### Aim of the exercise
Using the records below, copy out exactly the line that contains "New Patients (85, 2371)" and every line that follows it, up to and including the last, and no others.

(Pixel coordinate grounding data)
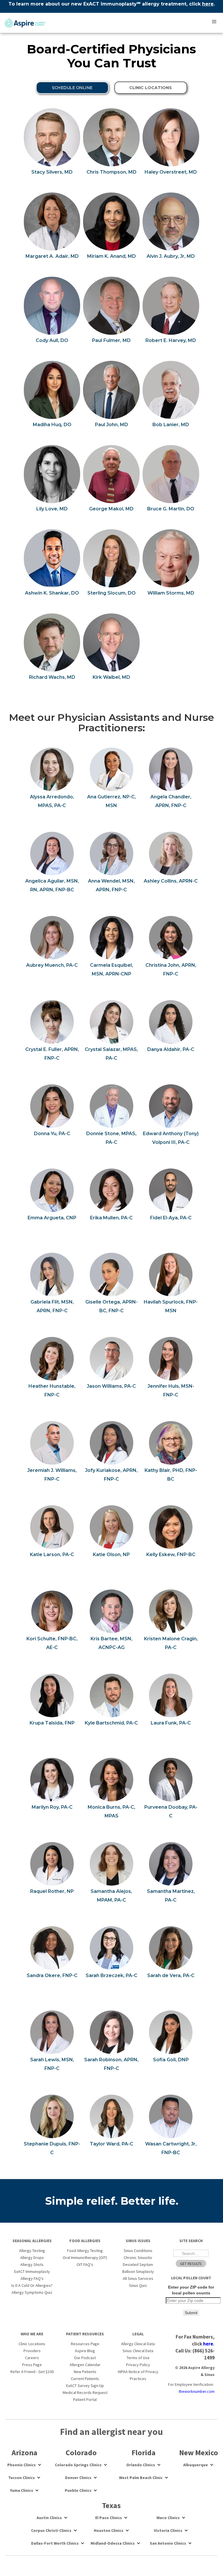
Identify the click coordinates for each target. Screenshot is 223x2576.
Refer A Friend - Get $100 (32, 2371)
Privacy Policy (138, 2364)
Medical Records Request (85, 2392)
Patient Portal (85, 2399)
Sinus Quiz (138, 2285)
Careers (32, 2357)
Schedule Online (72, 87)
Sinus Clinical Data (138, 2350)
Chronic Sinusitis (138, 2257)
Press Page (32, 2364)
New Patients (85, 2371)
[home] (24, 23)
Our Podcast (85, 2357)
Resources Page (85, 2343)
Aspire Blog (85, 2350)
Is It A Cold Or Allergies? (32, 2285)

### Problem solution
New Patients (85, 2371)
[home] (24, 23)
Our Podcast (85, 2357)
Resources Page (85, 2343)
Aspire Blog (85, 2350)
Is It A Cold Or Allergies? (32, 2285)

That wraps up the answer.